▸ EXERCISE AIM:
Quote the entries word for word. Omit the pictures.

START PROVIDED INFORMATION

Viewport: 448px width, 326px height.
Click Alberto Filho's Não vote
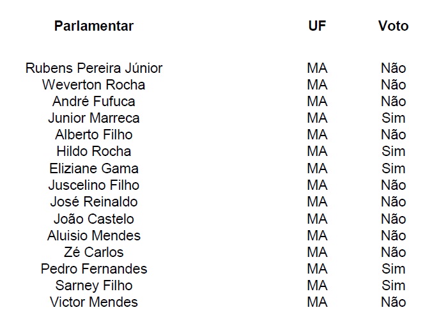[x=393, y=135]
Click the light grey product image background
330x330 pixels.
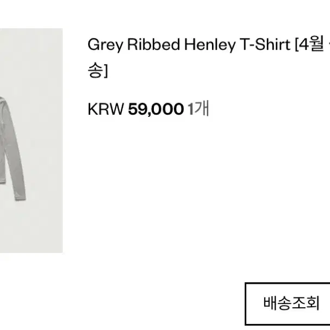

END PROVIDED INFORMATION

▸ RESPONSE:
Viewport: 448px width, 326px height.
Click Alberto Filho's Não vote
[x=393, y=135]
Click the light grey product image background
330x330 pixels.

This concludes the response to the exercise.